Revalon
THAT GUY
Ich weiss jetzt nicht ob Linke jemals ein Fascho bewusst getötet haben, aber mit einem Hammer drauf eingeprügelt haben sie definiv, also ja sie nehmen sich beide nichts.
Macht es für dich wirklich keinen Unterschied, in welcher Häufigkeit Mitglieder einer Gruppe solche Taten begehen?
Beurteilst du eine ganze Gruppe, wie heterogen sie auch sein mag, nur anhand der Extreme?
Über hundert Tötungen auf der einen Seite gegen drei auf der anderen Seite, und deine Schlussfolgerung ist:
Seht ihr, Tötungen gibt es auf beiden Seiten, tun sich also nichts.

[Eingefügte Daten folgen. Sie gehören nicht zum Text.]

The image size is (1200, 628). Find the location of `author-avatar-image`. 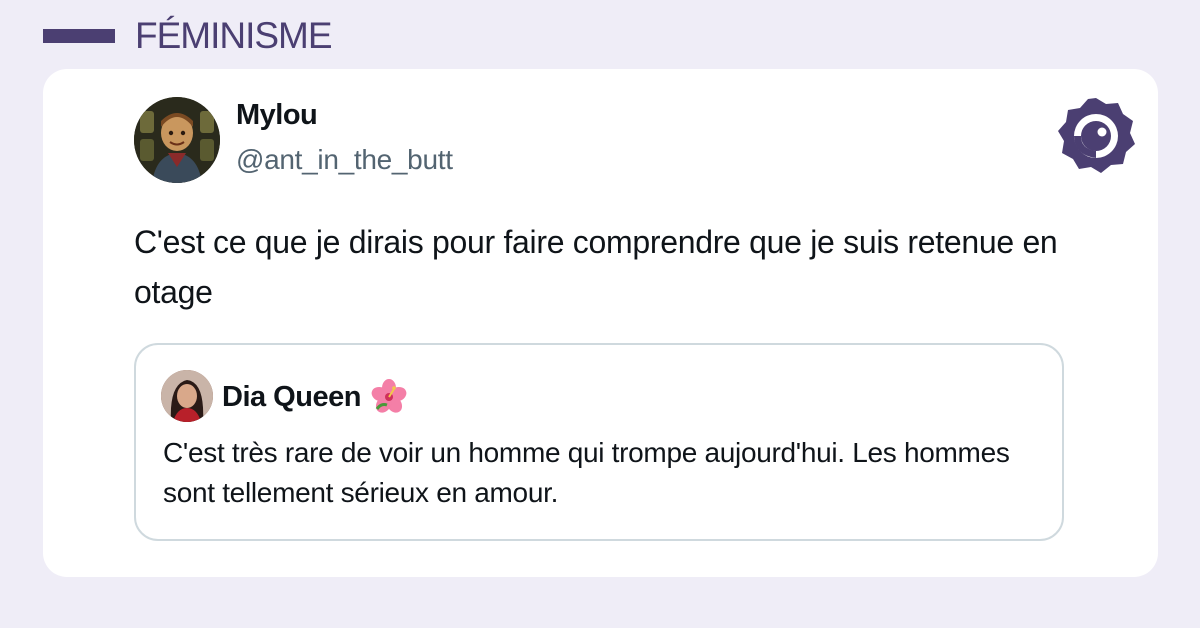

author-avatar-image is located at coordinates (177, 140).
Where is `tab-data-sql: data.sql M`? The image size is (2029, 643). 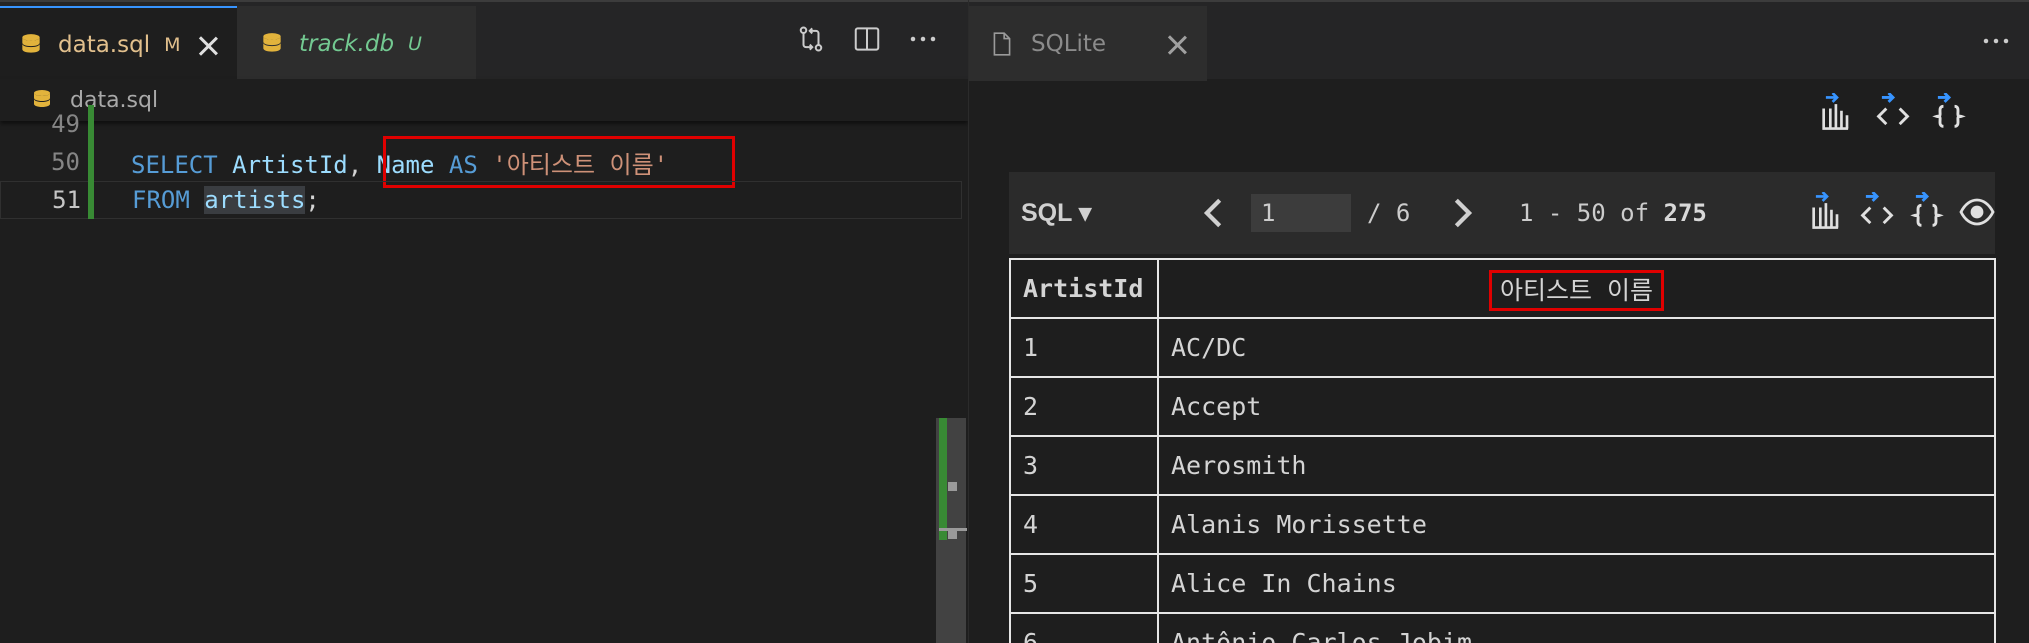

Das finde ich wirklich nicht überzeugend, allein schon, weil es sich nicht um homogene Gruppen handelt, dass also die Bereitschaft einzelner Mitglieder zu einer Tat nicht bedeutet, dass sie auch bei den anderen vorliegt.
Auch sind es keine Gruppen, in die man aufgenommen oder aus denen man ausgeschlossen wird. Die Taten Einzelner reflektieren also auch nicht direkt auf die anderen.
Es ist schon wichtig zu sehen, wie weit verbreitet solche Taten, die Bereitschaft und Haltung dazu, in einer Gruppe ist, und da ist die Zahl der Taten ein guter Indikator. Ja, es gibt/gab Linksextreme, die körperliche Gewalt als akzeptables Mittel politischer Aktion ansehen, aber die Zahl ist scheinbar kleiner als bei Rechtsextremen, und zudem scheint auch das Maß an Gewalt, das als akzeptabel angesehen wird, in der Masse deutlich geringer, sodass es eben viel viel seltener zu Tötungen kommt.
Du darfst natürlich gerne mal ausführen, inwiefern du das anders siehst, mir fällt da selber gerade echt keine brauchbare Argumentation ein.